- **CHALLENGE 1**:
In the memory compiler text, reproduce the passage between "<──── width = 32" and "addr, write addr)", inclusive, switching "Total bits" to "Array capacity".
- **CHALLENGE 2**:
According to the memory compiler text, which bitcell does a multi-port configuration use?

- **DOCUMENT EXTRACT**:
◇ ◇ ◇ ◇ ◇ ◇ ◇
LVS passes — GDS and netlist tiling must match exactly
DRC passes — abutment boundaries must be clean at every process node's design rules
All output views are consistent — the .lib timing model, the Verilog behavioral model, the SPICE netlist, and the GDS all describe the same circuit

Why Not Just Write a Script?

A script-based flow (e.g., using Tcl or Python) is a common initial approach for structural assembly. While functional for simple cases, it introduces specific limitations as complexity scales:

Problem	Why a script struggles
Multiple output formats	Each format has different tiling logic; keeping them in sync manually is error-prone
LVS correctness	A single off-by-one in row numbering silently produces an LVS mismatch across thousands of nets
New configurations	Adding a new mux ratio or port combination requires touching tiling logic in every format independently
Regression safety	No shared data model means a fix in GDS tiling doesn't automatically propagate to netlist tiling
Bitcell swap	Changing the leaf cell requires hunting down every hardcoded assumption across every format script

The last point deserves emphasis. In a script-based flow, the bitcell's geometry and netlist structure leak into the tiling logic — net names, transistor counts, pin locations get hardcoded. Swap a 6T cell for an 8T cell, and the script breaks in multiple places simultaneously, across multiple files, in ways that may not be immediately obvious.

A memory compiler treats the bitcell views (GDS, CDL, .lib) as inputs, not assumptions baked into the code. The tiling engine doesn't know or care what's inside the cell — it only knows how to replicate and connect it. Swap the input files, and every output format updates automatically. Consistency is structural, not manual.

A memory compiler solves this by having one data structure drive all emitters. The tiling logic runs once; GDS, CDL, Verilog, and .lib are all derived outputs. This is the same architectural insight behind any compiler: separate the representation of intent from the multiple backends that render it.

5. The Parameter Space

depth × width — Array Shape

     <──── width = 32 bits ────>
┌──┬──┬──┬──┬──┬──┬──┬── ... ──┐  ↑
│  │  │  │  │  │  │  │         │  │
├──┼──┼──┼──┼──┼──┼──┼── ... ──┤  │
│  │  │  │  │  │  │  │         │  depth = 1024 words
├──┼──┼──┼──┼──┼──┼──┼── ... ──┤  │
│  │  │  │  │  │  │  │         │  │
└──┴──┴──┴──┴──┴──┴──┴── ... ──┘  ↓
Total bits = 1024 × 32 = 32,768 bits

port — Independent Access Channels

Feature	1-Port (1P / 1RW)	Multi-Port (e.g., 2R1W)
Address buses	1	2+ (separate read addr, write addr)
Concurrency	Read or Write	Read and Write simultaneously
Bitcell	Standard 6T	8T (isolated read port)
◇ ◇ ◇ ◇ ◇ ◇ ◇
- **MATERIAL PROVIDED**:
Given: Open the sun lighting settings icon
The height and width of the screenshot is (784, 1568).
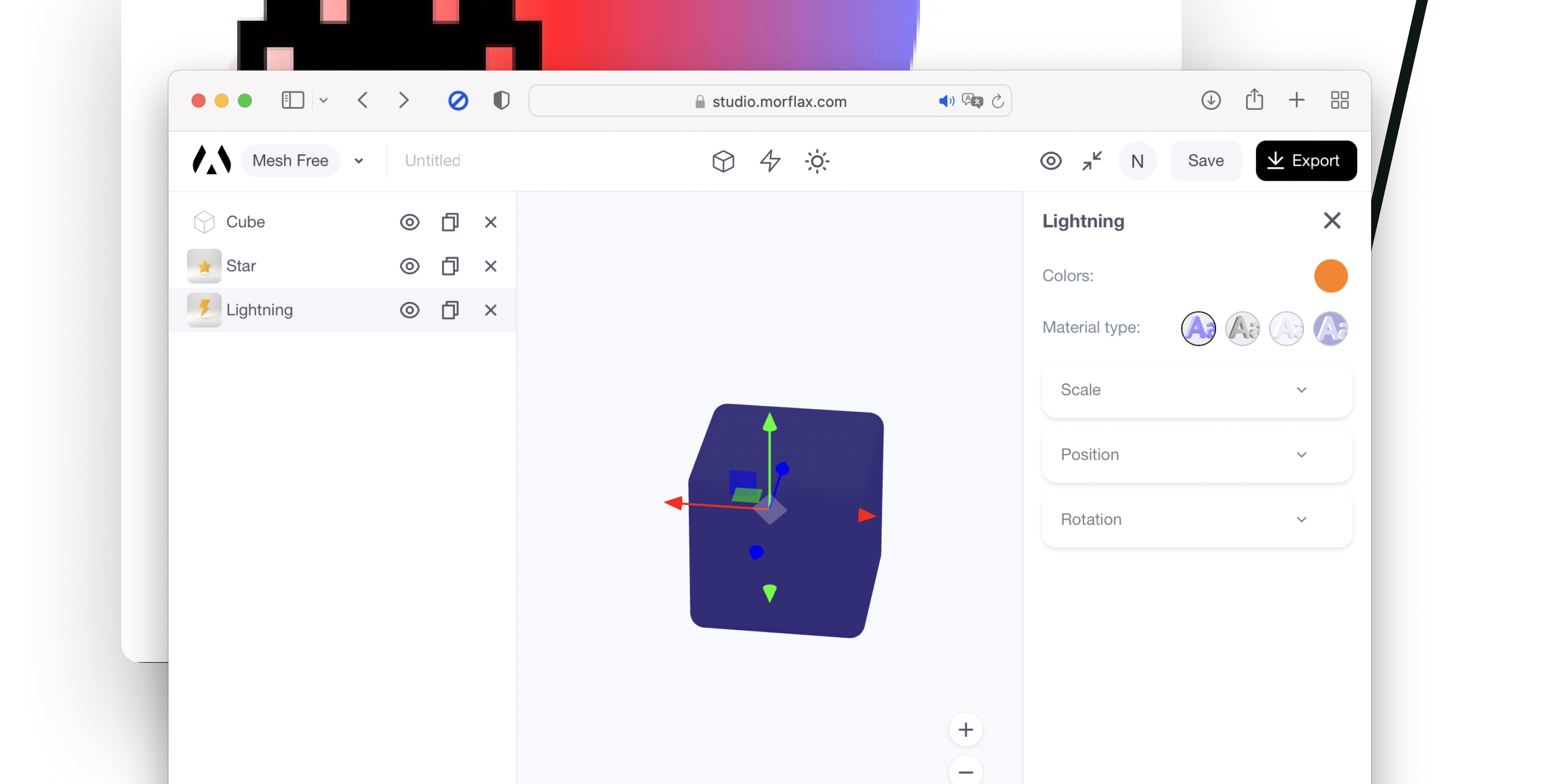Looking at the screenshot, I should (817, 161).
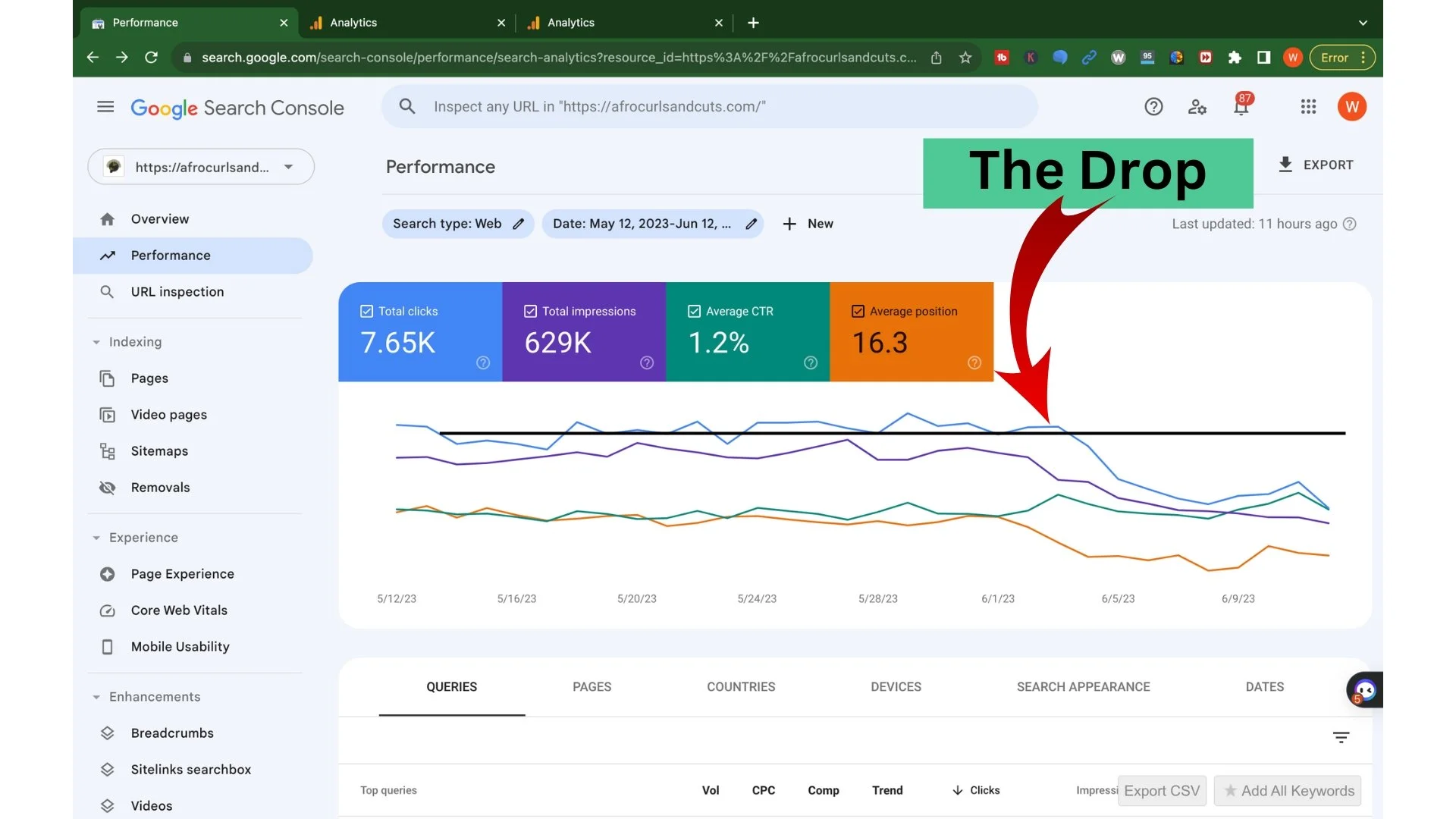Bookmark page with star icon
Image resolution: width=1456 pixels, height=819 pixels.
(965, 58)
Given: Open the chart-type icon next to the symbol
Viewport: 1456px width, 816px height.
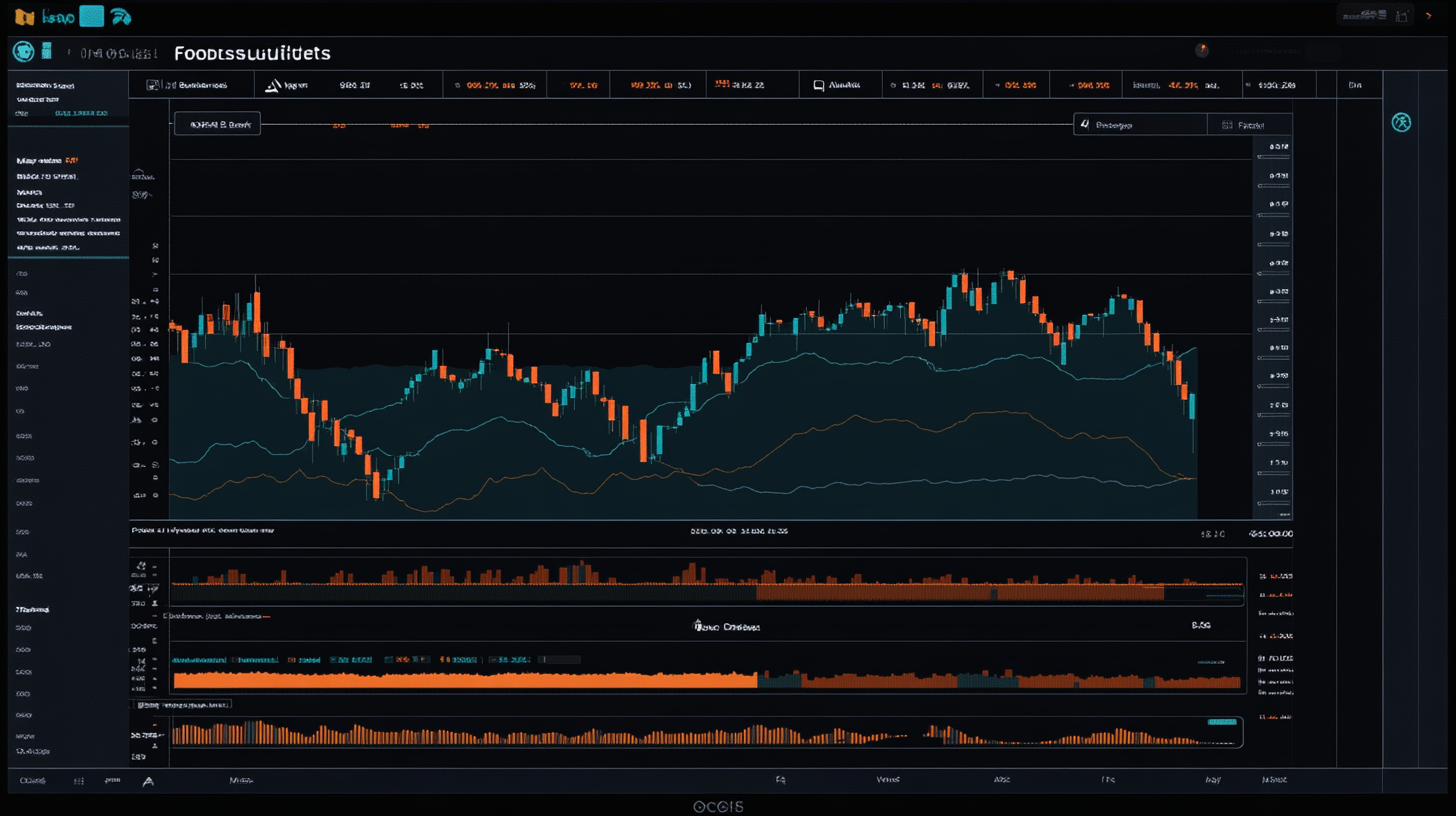Looking at the screenshot, I should [x=44, y=51].
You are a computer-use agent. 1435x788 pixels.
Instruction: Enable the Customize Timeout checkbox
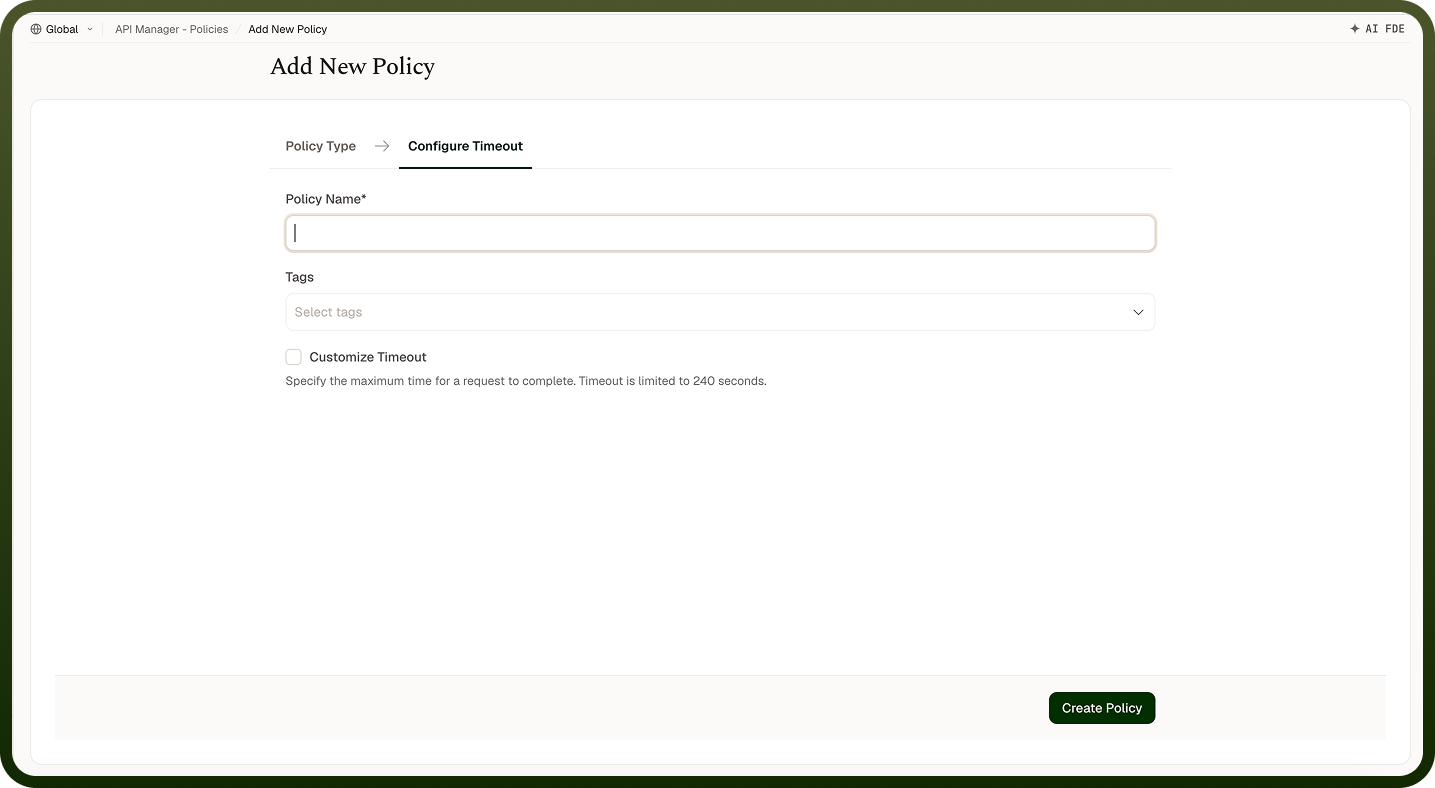pos(293,357)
◇ ◇ ◇ ◇ ◇ ◇ ◇
- **EXERCISE SOLUTION 1**:
<──── width = 32 bits ────>
┌──┬──┬──┬──┬──┬──┬──┬── ... ──┐  ↑
│  │  │  │  │  │  │  │         │  │
├──┼──┼──┼──┼──┼──┼──┼── ... ──┤  │
│  │  │  │  │  │  │  │         │  depth = 1024 words
├──┼──┼──┼──┼──┼──┼──┼── ... ──┤  │
│  │  │  │  │  │  │  │         │  │
└──┴──┴──┴──┴──┴──┴──┴── ... ──┘  ↓
Array capacity = 1024 × 32 = 32,768 bits

port — Independent Access Channels

Feature	1-Port (1P / 1RW)	Multi-Port (e.g., 2R1W)
Address buses	1	2+ (separate read addr, write addr)

- **EXERCISE SOLUTION 2**:
An 8T bitcell with an isolated read port.